## SUPPLIED ENTRIES:
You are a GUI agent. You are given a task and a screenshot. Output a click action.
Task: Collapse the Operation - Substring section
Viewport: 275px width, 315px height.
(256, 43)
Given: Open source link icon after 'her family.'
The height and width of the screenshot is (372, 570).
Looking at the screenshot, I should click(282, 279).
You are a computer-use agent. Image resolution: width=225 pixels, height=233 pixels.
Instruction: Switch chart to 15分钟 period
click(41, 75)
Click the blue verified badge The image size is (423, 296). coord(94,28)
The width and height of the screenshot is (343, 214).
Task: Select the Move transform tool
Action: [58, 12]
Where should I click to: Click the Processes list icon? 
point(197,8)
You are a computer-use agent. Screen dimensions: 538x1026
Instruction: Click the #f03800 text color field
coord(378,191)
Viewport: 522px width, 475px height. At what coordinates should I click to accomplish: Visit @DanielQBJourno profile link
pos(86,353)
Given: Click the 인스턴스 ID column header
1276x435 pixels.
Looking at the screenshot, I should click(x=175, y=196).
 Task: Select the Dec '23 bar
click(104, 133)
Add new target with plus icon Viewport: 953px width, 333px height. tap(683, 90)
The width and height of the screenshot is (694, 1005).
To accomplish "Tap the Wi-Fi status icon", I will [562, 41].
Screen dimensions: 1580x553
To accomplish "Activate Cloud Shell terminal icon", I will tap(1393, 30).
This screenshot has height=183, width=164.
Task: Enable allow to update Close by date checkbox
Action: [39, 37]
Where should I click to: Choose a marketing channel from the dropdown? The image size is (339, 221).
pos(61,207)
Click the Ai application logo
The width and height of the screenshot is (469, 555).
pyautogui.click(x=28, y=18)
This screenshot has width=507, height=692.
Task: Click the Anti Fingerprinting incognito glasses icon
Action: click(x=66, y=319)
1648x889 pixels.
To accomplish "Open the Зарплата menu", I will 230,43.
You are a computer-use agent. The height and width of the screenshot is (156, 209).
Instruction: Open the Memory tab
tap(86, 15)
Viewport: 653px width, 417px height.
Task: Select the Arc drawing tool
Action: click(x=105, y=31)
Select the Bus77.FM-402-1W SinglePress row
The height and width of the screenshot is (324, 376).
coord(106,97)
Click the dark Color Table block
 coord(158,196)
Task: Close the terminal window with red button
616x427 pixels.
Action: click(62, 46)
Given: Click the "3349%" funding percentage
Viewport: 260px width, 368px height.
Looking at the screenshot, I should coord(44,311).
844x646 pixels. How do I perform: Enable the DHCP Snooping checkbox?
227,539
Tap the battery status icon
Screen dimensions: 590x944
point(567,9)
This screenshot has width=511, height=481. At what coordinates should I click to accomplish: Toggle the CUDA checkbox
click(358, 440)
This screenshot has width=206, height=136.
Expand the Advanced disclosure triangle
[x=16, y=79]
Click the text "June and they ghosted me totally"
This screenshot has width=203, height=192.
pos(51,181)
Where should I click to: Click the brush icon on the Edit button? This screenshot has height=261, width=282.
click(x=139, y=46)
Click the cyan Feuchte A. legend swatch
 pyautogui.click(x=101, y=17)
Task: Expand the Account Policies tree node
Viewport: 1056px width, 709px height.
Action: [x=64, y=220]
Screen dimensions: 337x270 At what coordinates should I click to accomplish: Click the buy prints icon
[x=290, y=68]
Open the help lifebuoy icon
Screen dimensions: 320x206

## WORK REQUIRED:
When the entries above are retyped, each line must stay exactly as it is.

## EXERCISE RESPONSE:
You are a GUI agent. You are given a task and a screenshot. Output a click action.
Task: Collapse the Operation - Substring section
Viewport: 275px width, 315px height.
(256, 43)
Given: Open source link icon after 'her family.'
The height and width of the screenshot is (372, 570).
Looking at the screenshot, I should click(282, 279).
You are a computer-use agent. Image resolution: width=225 pixels, height=233 pixels.
Instruction: Switch chart to 15分钟 period
click(41, 75)
Click the blue verified badge The image size is (423, 296). coord(94,28)
The width and height of the screenshot is (343, 214).
Task: Select the Move transform tool
Action: [58, 12]
Where should I click to: Click the Processes list icon? 
point(197,8)
You are a computer-use agent. Screen dimensions: 538x1026
Instruction: Click the #f03800 text color field
coord(378,191)
Viewport: 522px width, 475px height. At what coordinates should I click to accomplish: Visit @DanielQBJourno profile link
pos(86,353)
Given: Click the 인스턴스 ID column header
1276x435 pixels.
Looking at the screenshot, I should click(x=175, y=196).
 Task: Select the Dec '23 bar
click(104, 133)
Add new target with plus icon Viewport: 953px width, 333px height. tap(683, 90)
The width and height of the screenshot is (694, 1005).
To accomplish "Tap the Wi-Fi status icon", I will [562, 41].
Screen dimensions: 1580x553
To accomplish "Activate Cloud Shell terminal icon", I will tap(1393, 30).
This screenshot has height=183, width=164.
Task: Enable allow to update Close by date checkbox
Action: [39, 37]
Where should I click to: Choose a marketing channel from the dropdown? The image size is (339, 221).
pos(61,207)
Click the Ai application logo
The width and height of the screenshot is (469, 555).
pyautogui.click(x=28, y=18)
This screenshot has width=507, height=692.
Task: Click the Anti Fingerprinting incognito glasses icon
Action: click(x=66, y=319)
1648x889 pixels.
To accomplish "Open the Зарплата menu", I will 230,43.
You are a computer-use agent. The height and width of the screenshot is (156, 209).
Instruction: Open the Memory tab
tap(86, 15)
Viewport: 653px width, 417px height.
Task: Select the Arc drawing tool
Action: click(x=105, y=31)
Select the Bus77.FM-402-1W SinglePress row
The height and width of the screenshot is (324, 376).
coord(106,97)
Click the dark Color Table block
 coord(158,196)
Task: Close the terminal window with red button
616x427 pixels.
Action: click(62, 46)
Given: Click the "3349%" funding percentage
Viewport: 260px width, 368px height.
Looking at the screenshot, I should coord(44,311).
844x646 pixels. How do I perform: Enable the DHCP Snooping checkbox?
227,539
Tap the battery status icon
Screen dimensions: 590x944
point(567,9)
This screenshot has width=511, height=481. At what coordinates should I click to accomplish: Toggle the CUDA checkbox
click(358, 440)
This screenshot has width=206, height=136.
Expand the Advanced disclosure triangle
[x=16, y=79]
Click the text "June and they ghosted me totally"
This screenshot has width=203, height=192.
pos(51,181)
Where should I click to: Click the brush icon on the Edit button? This screenshot has height=261, width=282.
click(x=139, y=46)
Click the cyan Feuchte A. legend swatch
 pyautogui.click(x=101, y=17)
Task: Expand the Account Policies tree node
Viewport: 1056px width, 709px height.
Action: [x=64, y=220]
Screen dimensions: 337x270 At what coordinates should I click to accomplish: Click the buy prints icon
[x=290, y=68]
Open the help lifebuoy icon
Screen dimensions: 320x206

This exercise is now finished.